Otto Warmbier in North Korea
Otto Warmbier in North KoreaReuters

North Korea's Supreme Court sentenced an American tourist to 15 years of hard labor on Wednesday for "subversion." The 21-year-old student had tried to steal a propaganda sign from a hotel he stayed at in January.

Otto Warmbier, an undergraduate student at the University of Virginia, was sentenced in a speedy one-hour trial, reports Associated Press.

The Wyoming, Ohio native confessed to trying to steal the propaganda banner as a trophy for the mother of a friend who wanted to hang it in her church, while visiting North Korea with a New Year's tour group. He was arrested while trying to leave in early January.

Trials for foreigners on similar charges are usually short and punishments are harsh in North Korea, but Warmbier's sentencing is particularly severe, likely given the current high tensions between the despotic regime and the US over Pyongyang's nuclear tests.

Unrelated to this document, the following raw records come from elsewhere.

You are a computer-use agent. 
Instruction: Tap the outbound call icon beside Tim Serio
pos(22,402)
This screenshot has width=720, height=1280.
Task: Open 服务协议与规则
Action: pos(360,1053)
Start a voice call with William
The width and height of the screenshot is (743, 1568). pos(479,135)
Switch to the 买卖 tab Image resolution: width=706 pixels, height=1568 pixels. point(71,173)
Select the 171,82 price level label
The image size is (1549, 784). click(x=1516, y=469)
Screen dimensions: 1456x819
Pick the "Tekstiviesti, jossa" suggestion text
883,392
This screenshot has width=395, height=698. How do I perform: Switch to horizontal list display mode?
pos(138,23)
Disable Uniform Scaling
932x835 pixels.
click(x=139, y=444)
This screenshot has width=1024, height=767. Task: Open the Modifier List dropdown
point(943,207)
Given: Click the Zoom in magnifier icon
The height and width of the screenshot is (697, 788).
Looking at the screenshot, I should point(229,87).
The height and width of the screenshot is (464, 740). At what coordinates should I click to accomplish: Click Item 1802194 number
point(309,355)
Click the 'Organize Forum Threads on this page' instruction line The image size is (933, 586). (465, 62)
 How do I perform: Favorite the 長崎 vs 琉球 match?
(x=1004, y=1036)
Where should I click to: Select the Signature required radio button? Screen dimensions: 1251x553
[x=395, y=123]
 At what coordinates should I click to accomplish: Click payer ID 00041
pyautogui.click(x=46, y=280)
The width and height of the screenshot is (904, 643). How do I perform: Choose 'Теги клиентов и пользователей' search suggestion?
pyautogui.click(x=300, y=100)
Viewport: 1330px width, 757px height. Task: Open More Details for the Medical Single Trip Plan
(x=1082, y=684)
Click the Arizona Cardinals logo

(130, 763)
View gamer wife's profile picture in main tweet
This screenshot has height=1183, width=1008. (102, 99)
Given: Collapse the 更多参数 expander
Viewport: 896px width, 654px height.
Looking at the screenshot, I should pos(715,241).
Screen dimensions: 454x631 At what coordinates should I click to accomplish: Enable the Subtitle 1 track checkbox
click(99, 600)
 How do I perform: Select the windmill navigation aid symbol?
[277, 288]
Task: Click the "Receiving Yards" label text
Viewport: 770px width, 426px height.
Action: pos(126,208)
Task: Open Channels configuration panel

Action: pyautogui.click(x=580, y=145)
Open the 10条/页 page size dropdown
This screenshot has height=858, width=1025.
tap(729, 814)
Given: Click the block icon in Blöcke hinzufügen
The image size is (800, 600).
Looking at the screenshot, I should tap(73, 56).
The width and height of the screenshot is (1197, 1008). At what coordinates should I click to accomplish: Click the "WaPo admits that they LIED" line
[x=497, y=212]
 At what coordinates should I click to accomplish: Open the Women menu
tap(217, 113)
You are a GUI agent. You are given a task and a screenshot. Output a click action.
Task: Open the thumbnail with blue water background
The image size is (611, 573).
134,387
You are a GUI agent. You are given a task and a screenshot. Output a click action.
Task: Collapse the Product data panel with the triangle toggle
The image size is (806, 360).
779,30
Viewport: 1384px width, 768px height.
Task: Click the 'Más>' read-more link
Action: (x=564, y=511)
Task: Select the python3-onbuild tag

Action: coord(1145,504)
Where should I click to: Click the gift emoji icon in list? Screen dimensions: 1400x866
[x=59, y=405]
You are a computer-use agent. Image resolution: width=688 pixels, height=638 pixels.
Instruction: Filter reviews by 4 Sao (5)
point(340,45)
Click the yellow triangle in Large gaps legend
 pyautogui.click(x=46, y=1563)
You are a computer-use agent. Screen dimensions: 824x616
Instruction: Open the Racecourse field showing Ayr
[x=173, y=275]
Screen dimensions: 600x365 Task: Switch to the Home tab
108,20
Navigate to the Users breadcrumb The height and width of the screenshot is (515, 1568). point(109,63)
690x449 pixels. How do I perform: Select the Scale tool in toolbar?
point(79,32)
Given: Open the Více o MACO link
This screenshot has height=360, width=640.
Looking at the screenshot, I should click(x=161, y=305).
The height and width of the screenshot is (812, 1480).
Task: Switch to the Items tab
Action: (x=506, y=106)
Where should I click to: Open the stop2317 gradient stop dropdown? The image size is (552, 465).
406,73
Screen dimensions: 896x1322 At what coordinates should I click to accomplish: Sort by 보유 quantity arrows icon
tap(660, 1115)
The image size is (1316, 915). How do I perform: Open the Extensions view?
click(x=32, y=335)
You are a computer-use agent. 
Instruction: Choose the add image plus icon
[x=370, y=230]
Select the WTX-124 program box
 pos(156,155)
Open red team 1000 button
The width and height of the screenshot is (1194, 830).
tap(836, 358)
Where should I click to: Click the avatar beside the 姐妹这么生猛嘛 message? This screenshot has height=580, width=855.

Warmbier was accused in late January of committing a crime against North Korea with "the tacit connivance of the US government and under its manipulation."

The young student had been staying at the Yanggakdo International Hotel, and was charged with trying to take the propaganda banner from an area reserved for North Korean staff and forbidden to foreigners.

In a press conference in Pyongyang before the trial, Warmbier tearfully said he tried to take the banner as a trophy for a friend's mother, and said he was offered a used car worth $10,000 if he succeeded. Likewise he was told that if he was arrested, $200,000 would be paid to his mother.

He said he agreed because his family was "suffering from very severe financial difficulties."

In sentencing Warmbier, the court accused him of committing a crime "pursuant to the US government's hostile policy toward (the North), in a bid to impair the unity of its people after entering it as a tourist."

North Korea has regularly accused the US and South Korea of sending in spies to overthrow its dictatorship.

Recently tensions have flared after North Korea held a nuclear test and vowed to conduct more tests, and has also threatened to conduct "indiscriminate" nuclear strikes on the US and South Korea. In response Washington and Seoul are holding massive joint military exercises.